### Extracted text
-- Start --
You have to be logged in to leave a comment.

Model Audit Persistent Storage - Test Instructions

This document provides comprehensive test instructions for the model audit persistent storage feature implemented in PR #5168.

Prerequisites

Ensure you're on the feature branch:

git checkout feat/model-audit-persistent-storage

Install dependencies and build:

npm install
npm run build

Start the local development environment:

npm run dev

Note: All CLI commands use npm run local -- to run the local development version instead of the globally installed version.

Test Plan

Note: ModelAudit scans serialized model files (e.g., .pkl, .h5, .pt, .onnx, .safetensors), not Python source files. The test instructions use .pkl files as examples.

1. Database Migration Test

Verify the database migration creates the new table:

# Check if migration runs successfully
npm run db:migrate

# Verify table exists (optional - requires sqlite3)
sqlite3 ~/.promptfoo/promptfoo.db "SELECT name FROM sqlite_master WHERE type='table' AND name='model_audit_scans';"

2. CLI Tests

2.1 Basic Model Scan (saves by default)

# Create a test model file (pickle format)
python -c "
import pickle
import numpy as np

# Create a simple model (sklearn-like)
class SimpleModel:
    def __init__(self):
        self.weights = np.random.rand(10, 10)

    def predict(self, X):
        return X @ self.weights

model = SimpleModel()
with open('test_model.pkl', 'wb') as f:
    pickle.dump(model, f)
"

# Run a basic scan (saves to database by default)
npm run local -- scan-model test_model.pkl

# Run a scan without saving to database
npm run local -- scan-model test_model.py --no-write

2.2 Model Scan with Description

# Scan with description (saves by default)
npm run local -- scan-model test_model.pkl --description "Test scan of pickled model"

# Scan multiple files with description
npm run local -- scan-model test_model.pkl examples/ --description "Multi-path scan test"

2.3 List Saved Scans

# List all scans
npm run local -- list scans

# List with limit
npm run local -- list scans -n 5

# List IDs only
npm run local -- list scans --ids-only

2.4 Show Scan Details

# Get the scan ID from the list command above, then:
# Replace <scan-id> with actual ID like scan-ABC-2025-01-04T12:00:00
npm run local -- show scan <scan-id>

# Or use the shorthand
npm run local -- show <scan-id>

# Show the most recent scan
npm run local -- show scan latest

2.5 Export Scan

# Export to file
npm run local -- export <scan-id> -o exported_scan.json

# Export to stdout
npm run local -- export <scan-id>

# Export the most recent scan
npm run local -- export latest -o latest_scan.json

2.6 Import Scan

# Import the exported scan
npm run local -- import exported_scan.json

# Import with force (overwrites existing)
-- End --
### Information shown
-- Start --
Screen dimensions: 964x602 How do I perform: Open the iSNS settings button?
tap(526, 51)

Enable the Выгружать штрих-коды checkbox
-- End --
### Problem to work on
Render this sentence from the test instructions in Spanish: "The test instructions use .pkl files as examples." The listing has no connection to the test instructions.

### Written answer
Las instrucciones de prueba usan archivos .pkl como ejemplos.